Tip: Instagram and Power-Shoveling Food – A Rant

Social media can make you small and weak. Here's why.

Clown Dicks. Clown Dicks Everywhere!

It's odd what social media has done to the lifting world. It's not unusual to find a group of clown dicks in the gym with a full camera crew, taking up whole areas of equipment to do silly-as-shit exercises in order to make a post for social media.

Their clown-dick following sees the post and then does what clown-dicks do: imitates what their clown-dick idols claim they're doing.

A few decades ago, powerlifters could compete for a very long time, at a very high level, because they had real off-seasons where they reduced the load on the bar and focused on rep sets and being smart with their joints.

Longevity isn't something a lot of guys think about these days, which is why you'll often see some behemoth dominate in strength sports for a while and then fall off due to recurring injuries. Hard to take your foot off the gas when each and every training session is based on "likes" and "views."

Physique-wise, there are men and women who basically contest-diet year round to stay in damn near "show shape" for their Instagram photo shoots. For those with truly massive followings, I get it. That's become your job, and you make a significant amount of money from it.

[Screenshot and document pointing data]
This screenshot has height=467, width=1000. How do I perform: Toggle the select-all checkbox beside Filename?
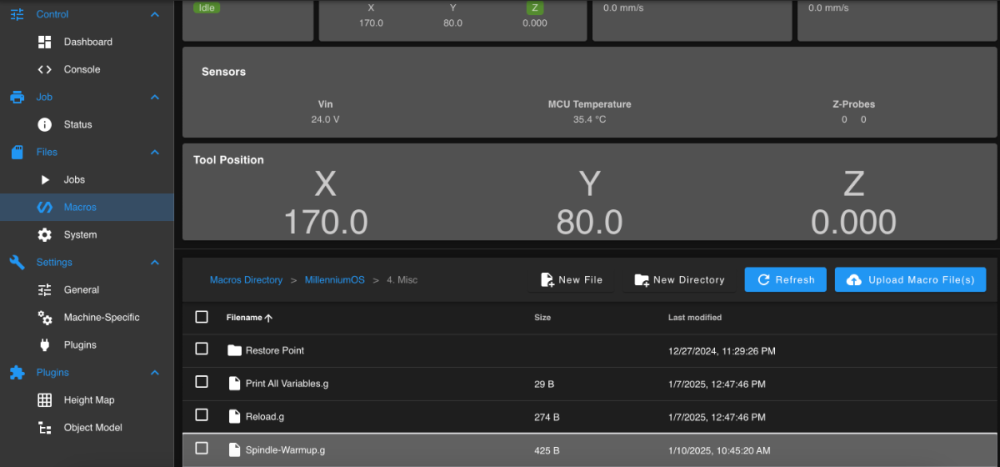pyautogui.click(x=202, y=317)
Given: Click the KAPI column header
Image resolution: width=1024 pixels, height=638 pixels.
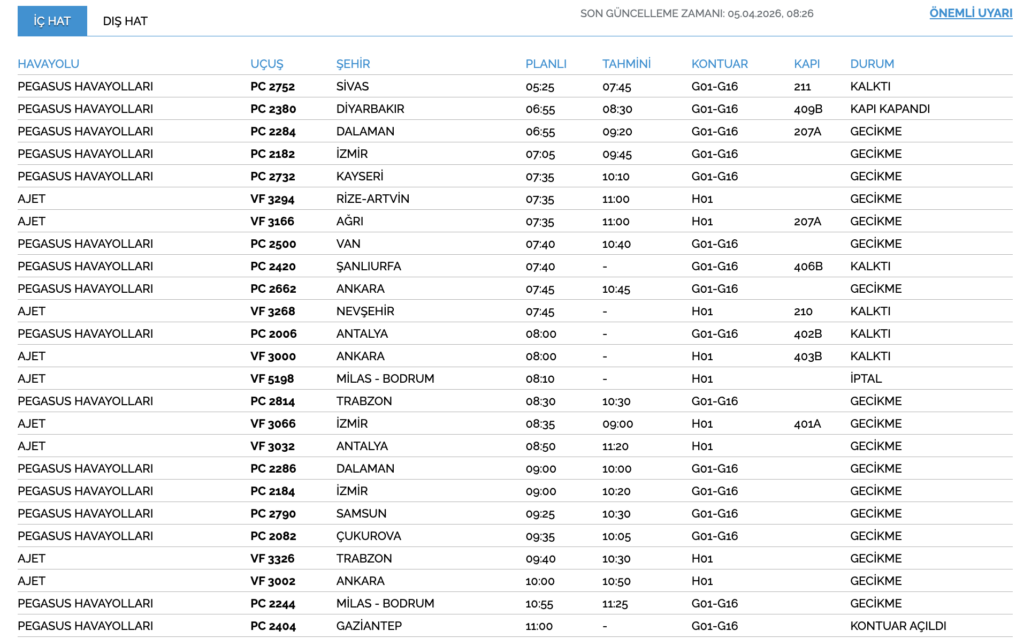Looking at the screenshot, I should tap(807, 64).
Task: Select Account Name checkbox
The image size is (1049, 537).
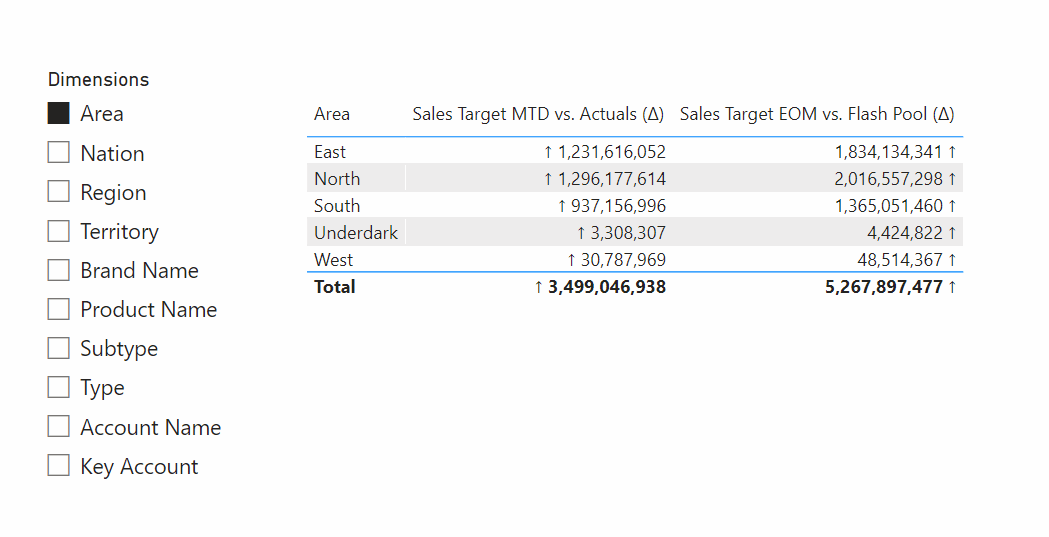Action: [x=58, y=426]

_Objective 1_.
According to the rant about Instagram and lifting, why could powerlifters a few decades ago compete at a very high level for a very long time?
_Objective 2_.
Pull out every line of the entries that contains the string "checkbox", treating case as significant.

_Final answer 1_.
They had real off-seasons in which they reduced the load on the bar and focused on rep sets and being smart with their joints.

_Final answer 2_.
This screenshot has height=467, width=1000. How do I perform: Toggle the select-all checkbox beside Filename?
Task: Select Account Name checkbox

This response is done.